Paging: Faster Translations

• TLB: Translation-lookaside buffer
  • Part of MMU: Memory-management unit
  • hardware cache: unlike memory cache, it is visible
• Hardware-managed TLB
  1. extract virtual page number from virtual address and check TLB holds a translation
     1. TLB Hit : TLB hold the translation
     2. TLB Miss : TLB doesn’t have the translatinon
        1. In the case, update the TLB with the translation
        2. It is costly since it has more memory access
  2. avoid TLB miss is important
• Example
  • In the case of array
    • Since the array has continous memory, if we load memory unit by memory size, TLB hit occurs often
  • Spatial locality
    • The element of the array are packed tightly into pages
  • Temporal locality
    • Quick re-referencing of memory items in time
• Handling TLB miss
  • CISC (complex-instruction set computers), the old day system, engineer doesn’t believe OS
    • Therefore, hardware know exactly where the page tables located via a page-table base register
    • Hardware-managed TLB, uses fixed multi-level page table
  • RISC (reduced-instrution set computers)
    • TLB miss occurs, hardware simply raise the exception
    • Software-managed TLB
    • On the TLB miss → exception → raises privileged level to kernel mode, and jumps to a trap handler
    • Important details
      • return-from-trap instructions needs to be a little different
        • It resume the execution from the instruction “cause” the TLB miss because it now will occur TLB hit
      • TLB miss-handling, need to extra careful not to cause an infinite chain of TLB miss
        • Many solutions → keep TLB miss handler in physical memory
        • reserve some entries in the TLB for permanenetly-valid translations and use some of those permananent translation slots for the handler code it self → wired translation
    • Flexibility → OS can use any data structure it wants to implement page table
    • Simplicity → the hardware doesn’t have to do much on a miss
• TLB Content
  • TLB might have 32, 64, 128 entries with fully associative

  • VPN

    PFN

    other bits

  • Other bits
    • valid bit - whether the entry has a valid translation or not
    • protection bit - how can a page can be accessed
    • Address-space identifier
    • dirty bit
  • Context switches
    • the TLB contains virtual-to-physical translations that are only valid for the currently running process; these translations are not meaningful for other processes.
    • Need to be careful not to be use other TLB
    • If there is same vpn, the hardware can’t distinguish which entry is meant for which process
    • Solution
      • TLB flush
        • flush the TLB on context switch, emptying TLB before running the new process
          • On a software-based system, this can be accomplished with an explicit (and privileged) hardware instruction; with a hardware-managed TLB, the flush could be enacted when the page-table base register is changed (note the OS must change the PTBR on a context switch anyhow)
          • There is a cost, it must incur TLB misses at it touches its data and code pages
      • ASID
        • address space identifier
        • TLB can hold same VPN with ASID without confusion
        • Two processes can share a page with this method
  • Replacement policy
    • main issue: cache replacement; how can we replace?
    • LRU(Least-recently-used)
      • take advantage of locality in the memory-reference stream
    • Random policy
  • The real TLB
    • Page 193
  • The use of TLBs in virtual memory systems can significantly improve address translation performance by caching frequently accessed page table entries on-chip, reducing the need to access main memory.
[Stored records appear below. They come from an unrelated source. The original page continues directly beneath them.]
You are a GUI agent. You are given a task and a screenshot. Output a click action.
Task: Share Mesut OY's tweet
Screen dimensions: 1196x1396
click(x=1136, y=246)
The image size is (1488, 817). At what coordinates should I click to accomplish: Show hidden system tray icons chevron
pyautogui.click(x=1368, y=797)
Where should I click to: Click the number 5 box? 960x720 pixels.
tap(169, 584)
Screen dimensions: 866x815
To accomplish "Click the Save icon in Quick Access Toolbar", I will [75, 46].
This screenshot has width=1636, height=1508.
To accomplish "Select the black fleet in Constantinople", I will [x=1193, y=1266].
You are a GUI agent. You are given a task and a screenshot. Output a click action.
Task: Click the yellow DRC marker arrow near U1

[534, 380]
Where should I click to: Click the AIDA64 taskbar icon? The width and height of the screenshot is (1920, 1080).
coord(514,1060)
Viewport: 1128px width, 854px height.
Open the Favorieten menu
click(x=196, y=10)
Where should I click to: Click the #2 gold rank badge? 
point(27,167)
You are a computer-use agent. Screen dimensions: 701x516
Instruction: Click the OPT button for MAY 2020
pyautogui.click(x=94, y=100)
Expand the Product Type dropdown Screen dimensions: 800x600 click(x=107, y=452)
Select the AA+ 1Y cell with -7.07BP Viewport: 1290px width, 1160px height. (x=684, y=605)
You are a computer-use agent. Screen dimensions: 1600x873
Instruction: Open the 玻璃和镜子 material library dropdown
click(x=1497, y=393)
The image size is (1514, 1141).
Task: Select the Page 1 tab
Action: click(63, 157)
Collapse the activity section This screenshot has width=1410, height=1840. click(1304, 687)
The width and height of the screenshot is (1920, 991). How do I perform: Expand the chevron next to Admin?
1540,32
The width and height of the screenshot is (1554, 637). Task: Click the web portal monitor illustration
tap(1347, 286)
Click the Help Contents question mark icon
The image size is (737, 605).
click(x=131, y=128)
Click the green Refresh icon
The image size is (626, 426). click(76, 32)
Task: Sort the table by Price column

This results in performance similar to that of non-virtualized memory. However, TLBs may be less effective for programs that access a large number of pages in a short time, leading to TLB misses and decreased performance. One solution to this issue is to use larger page sizes to increase TLB coverage, but TLB access can also become a bottleneck in the CPU pipeline, particularly with physically-indexed caches, and virtually-indexed caches introduce new hardware design issues.